Change the law so that a public official who complains of damage to their reputation must prove what was said was untrue and the person who made the statement knew it. Or at least did not care whether it was true or not.
This is one thing that the US Supreme Court said in the famous case of Times v Sullivan. In fact, the US courts later decided that even if the person suing is a purely private person he or must prove the person defaming them was careless or worse about the question of truth.
Other countries have not followed the US court.
However, in South Africa, (which has a different history of defamation law than Kenya) a person is liable for defamation only if they intended to defame. But the South African law assumes that if you defame someone you intended it, and it is up to you to prove that you did not intend it and were not negligent or careless about the truth. This does make the law a bit less draconian than in Kenya, where you can be legally liable, even if you had good reason to think you were telling the truth, but cannot prove it.
However, several countries have given greater protection to political discussion or general discussion of matters of public importance. This tends to protect the media, and only if the media have been reasonable – so checking their facts and asking people affected for their reactions before publishing. This might not help many on social media.

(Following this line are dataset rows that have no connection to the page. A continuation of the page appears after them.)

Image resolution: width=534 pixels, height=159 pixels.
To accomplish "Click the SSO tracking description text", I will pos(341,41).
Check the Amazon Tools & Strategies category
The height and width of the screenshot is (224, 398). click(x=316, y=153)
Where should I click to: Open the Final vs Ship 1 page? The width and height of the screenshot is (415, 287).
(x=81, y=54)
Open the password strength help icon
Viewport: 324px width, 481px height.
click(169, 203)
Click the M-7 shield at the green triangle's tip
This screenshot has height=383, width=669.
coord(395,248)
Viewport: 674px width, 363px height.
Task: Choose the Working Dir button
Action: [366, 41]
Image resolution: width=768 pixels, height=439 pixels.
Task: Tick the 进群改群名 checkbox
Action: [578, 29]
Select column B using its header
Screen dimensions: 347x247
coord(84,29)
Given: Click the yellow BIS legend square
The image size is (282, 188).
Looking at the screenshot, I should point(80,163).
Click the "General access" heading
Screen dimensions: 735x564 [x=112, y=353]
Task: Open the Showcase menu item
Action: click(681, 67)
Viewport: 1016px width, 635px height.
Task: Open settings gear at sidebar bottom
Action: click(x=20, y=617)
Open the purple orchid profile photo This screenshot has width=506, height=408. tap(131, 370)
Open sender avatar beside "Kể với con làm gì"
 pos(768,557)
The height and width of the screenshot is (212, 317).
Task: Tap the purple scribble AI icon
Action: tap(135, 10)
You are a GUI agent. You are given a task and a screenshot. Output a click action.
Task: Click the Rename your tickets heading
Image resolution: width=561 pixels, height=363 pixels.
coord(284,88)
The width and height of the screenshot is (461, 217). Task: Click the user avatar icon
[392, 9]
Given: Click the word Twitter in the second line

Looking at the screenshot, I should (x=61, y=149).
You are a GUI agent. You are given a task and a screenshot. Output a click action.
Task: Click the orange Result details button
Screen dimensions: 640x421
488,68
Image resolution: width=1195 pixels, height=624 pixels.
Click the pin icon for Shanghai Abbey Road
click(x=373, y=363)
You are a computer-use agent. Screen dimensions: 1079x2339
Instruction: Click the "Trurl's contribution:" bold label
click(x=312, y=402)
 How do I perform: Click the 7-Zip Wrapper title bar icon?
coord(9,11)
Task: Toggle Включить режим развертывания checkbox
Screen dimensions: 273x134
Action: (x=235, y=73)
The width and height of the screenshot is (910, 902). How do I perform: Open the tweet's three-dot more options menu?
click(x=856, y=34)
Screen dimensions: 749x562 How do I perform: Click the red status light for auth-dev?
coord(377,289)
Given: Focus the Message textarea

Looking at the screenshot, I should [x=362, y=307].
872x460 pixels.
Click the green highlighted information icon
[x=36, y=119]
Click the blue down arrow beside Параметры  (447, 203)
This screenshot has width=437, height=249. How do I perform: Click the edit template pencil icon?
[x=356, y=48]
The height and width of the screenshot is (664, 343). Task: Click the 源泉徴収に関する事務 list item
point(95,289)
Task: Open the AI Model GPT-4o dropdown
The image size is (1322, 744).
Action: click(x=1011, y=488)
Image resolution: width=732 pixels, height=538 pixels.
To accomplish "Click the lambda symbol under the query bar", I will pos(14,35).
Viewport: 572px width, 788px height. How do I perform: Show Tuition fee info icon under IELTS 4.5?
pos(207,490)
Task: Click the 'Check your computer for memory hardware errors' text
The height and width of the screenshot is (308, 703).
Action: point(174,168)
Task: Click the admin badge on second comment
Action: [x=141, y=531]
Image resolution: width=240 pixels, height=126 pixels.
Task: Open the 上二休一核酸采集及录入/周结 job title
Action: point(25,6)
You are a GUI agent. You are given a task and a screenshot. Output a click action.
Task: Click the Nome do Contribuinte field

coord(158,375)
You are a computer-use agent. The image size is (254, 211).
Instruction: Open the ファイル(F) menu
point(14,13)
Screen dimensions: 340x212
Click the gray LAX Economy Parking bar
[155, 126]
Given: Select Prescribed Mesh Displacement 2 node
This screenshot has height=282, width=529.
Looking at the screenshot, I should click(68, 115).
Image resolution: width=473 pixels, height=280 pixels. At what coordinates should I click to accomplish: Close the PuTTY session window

Reduce damages. This maybe the simplest approach. Defamation compensation (damages) can be very high, sometimes seeming more than one might get for a serious personal injury caused by negligence. Beyond loss that is actually proved (like loss of a job), maybe damages should be just enough to mark that an injustice has been done, but not enough to serve as an incentive to people to sue.
Damages to punish the defaming party should perhaps not be awarded (we abolished the crime of defamation why should we still punish?). These are called punitive or exemplary damages and are not uncommon in defamation cases,
In fact, the emphasis should perhaps be shifted to trying to put right the wrong – which money will not do – for example, a court order to a person who defamed another to make a clear and prominent correction of what they wrote.
Our courts could deal with most of these ideas by developing the law as the Constitution urges them to for the protection of human rights. But they can’t do it, if the lawyers don’t bring the arguments – both for and against changes (these and others).
The lawyers can seek guidance from decisions in other countries. For example, the Supreme Court of Appeal of South Africa’s decision in the case by Trevor Manuel against the Economic Freedom Fighters, in December 2020, about damages and other remedies.